Collected data entries:
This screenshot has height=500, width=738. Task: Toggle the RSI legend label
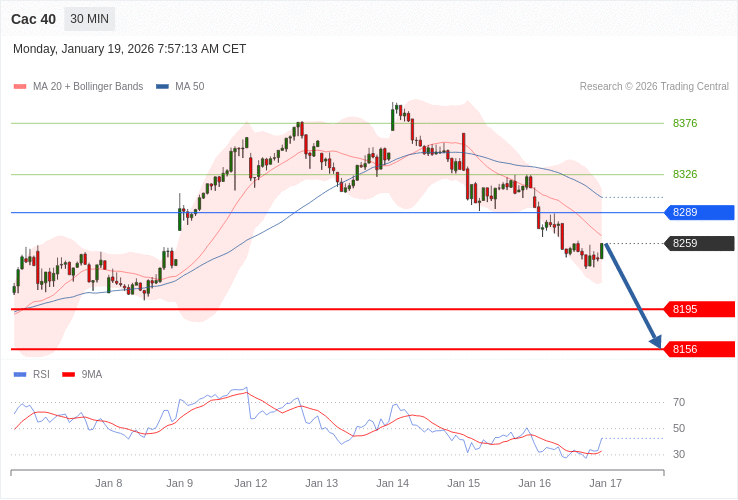click(41, 375)
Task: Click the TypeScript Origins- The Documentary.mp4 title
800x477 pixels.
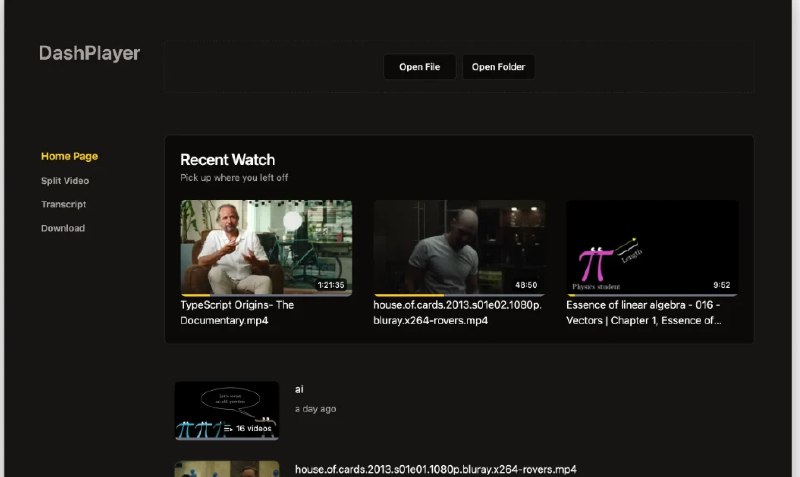Action: pos(237,312)
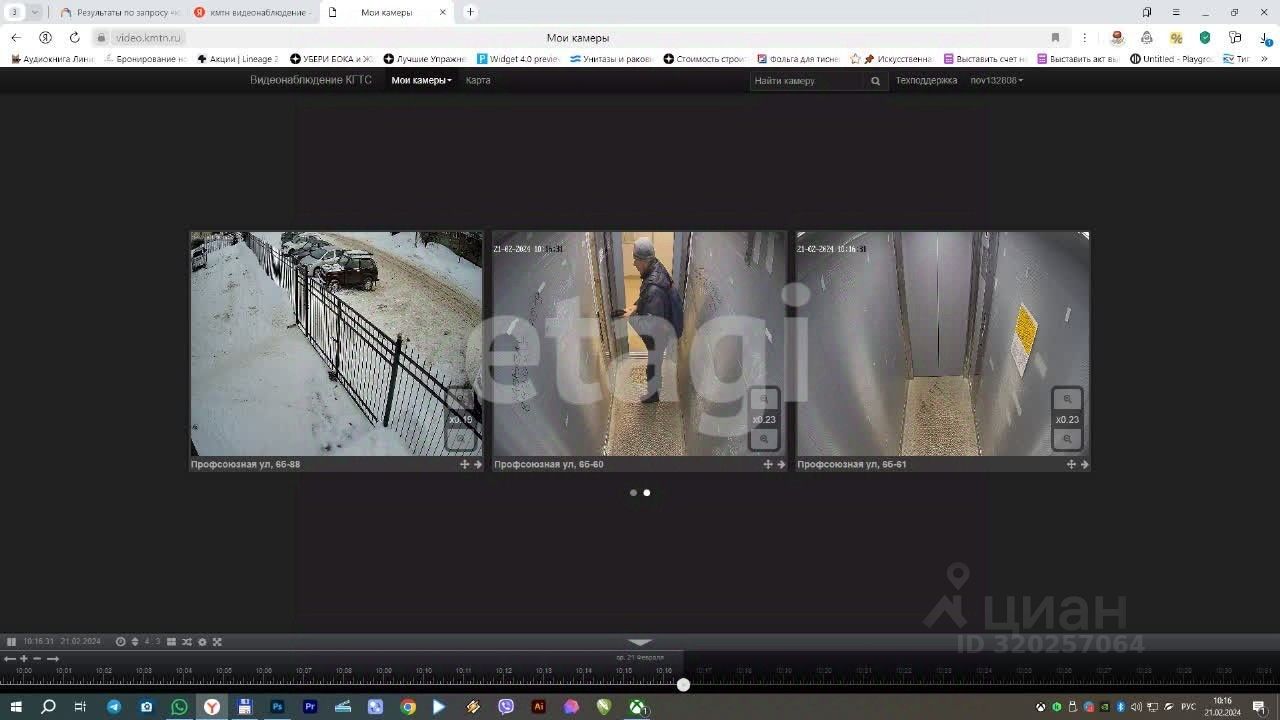Zoom in on the Профсоюзная ул, 66-60 camera

pyautogui.click(x=764, y=400)
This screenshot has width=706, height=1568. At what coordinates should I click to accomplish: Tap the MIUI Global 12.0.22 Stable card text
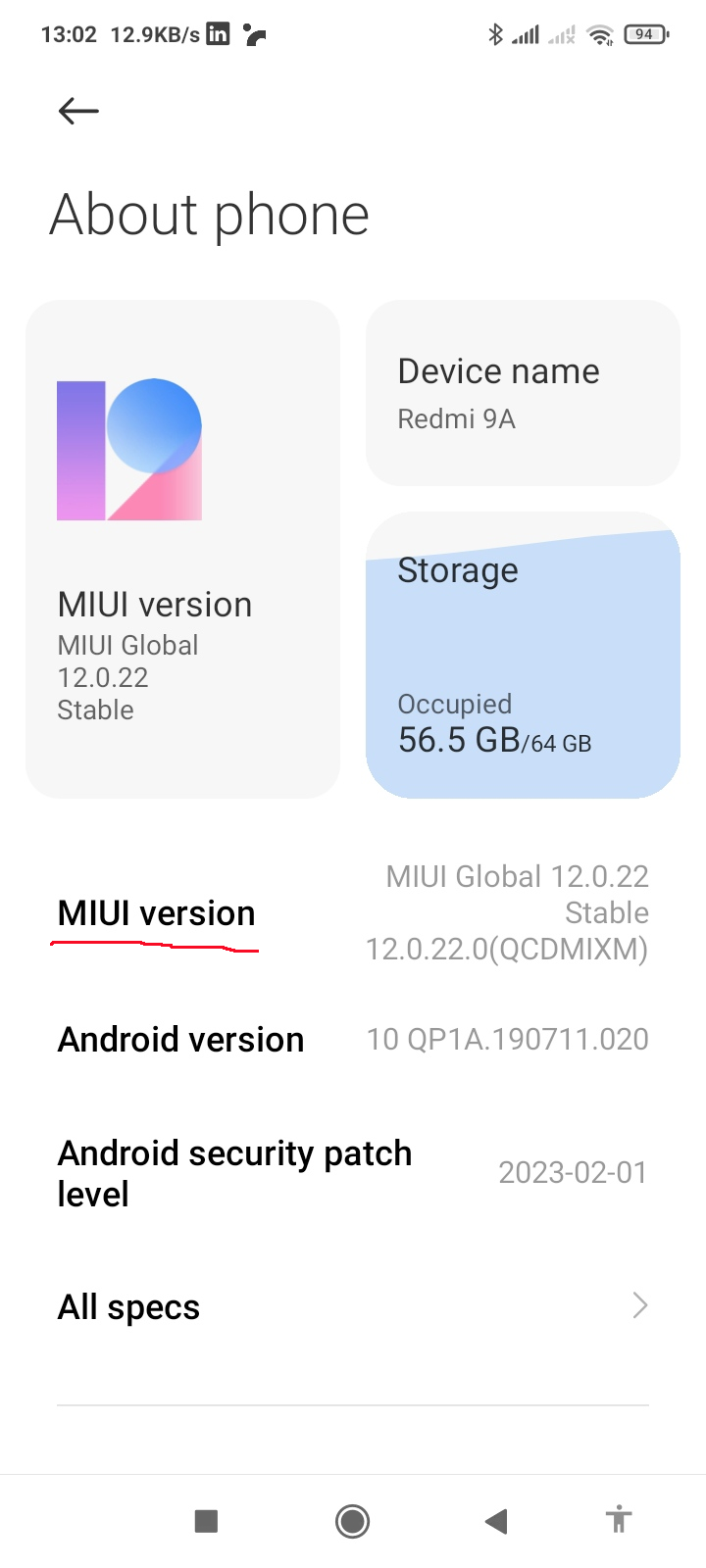click(127, 677)
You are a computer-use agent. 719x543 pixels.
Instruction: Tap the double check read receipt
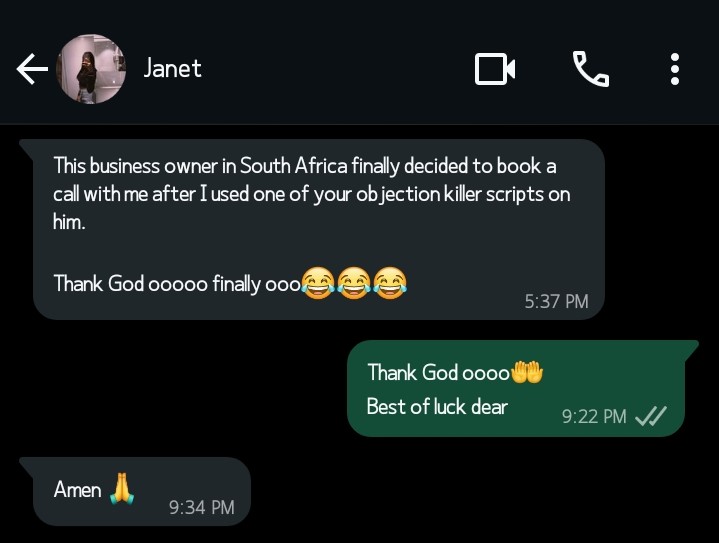coord(651,416)
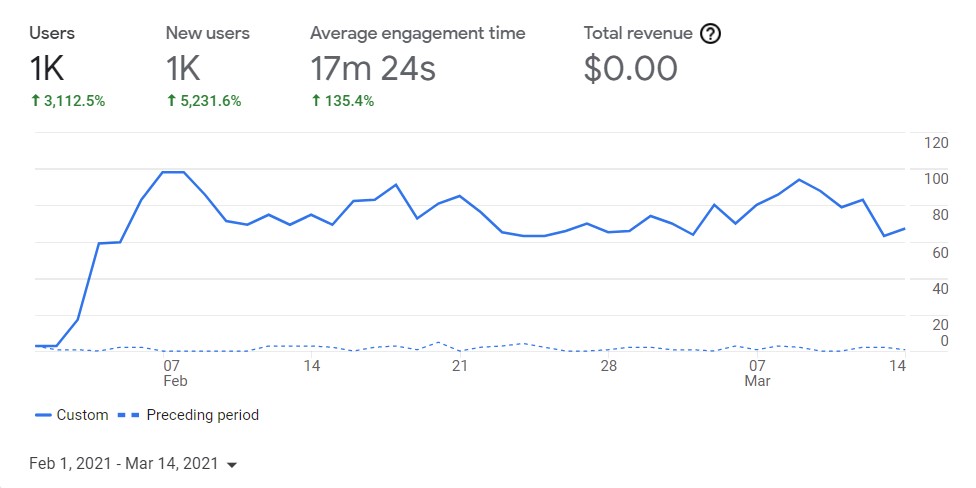Image resolution: width=976 pixels, height=488 pixels.
Task: Expand the date range dropdown arrow
Action: point(232,465)

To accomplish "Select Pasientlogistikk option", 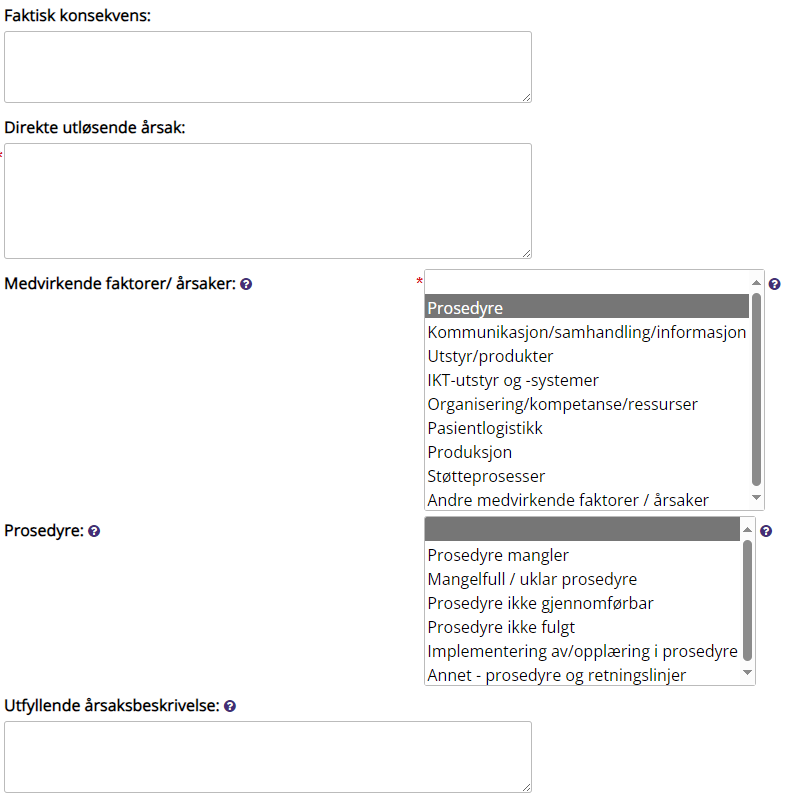I will point(485,428).
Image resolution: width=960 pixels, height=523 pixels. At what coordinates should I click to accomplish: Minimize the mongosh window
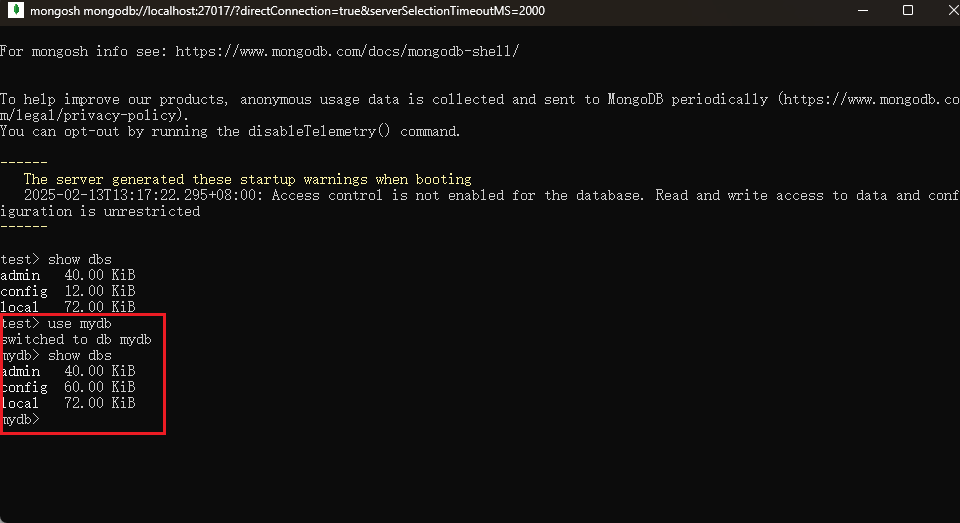tap(864, 11)
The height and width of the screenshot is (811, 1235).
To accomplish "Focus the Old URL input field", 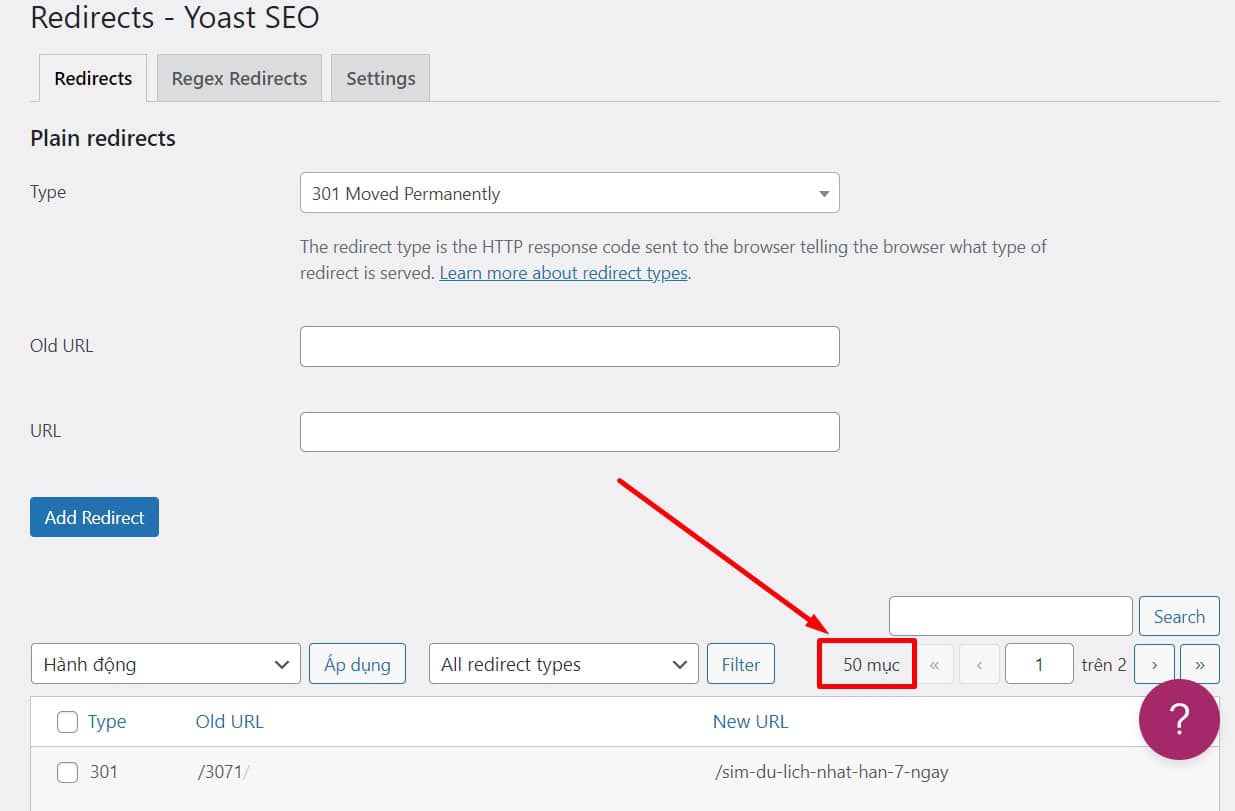I will 569,346.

- **What the task asks**: Skipping every picture, transcribe exactly the lines above from the one containing "This screenshot has width=706, height=1568." through the one containing "You are a computer-use agent. 719x543 pixels.", both included.

- **Task response**:
This screenshot has width=706, height=1568. At what coordinates should I click to accomplish: Tap the MIUI Global 12.0.22 Stable card text
click(127, 677)
You are a computer-use agent. 719x543 pixels.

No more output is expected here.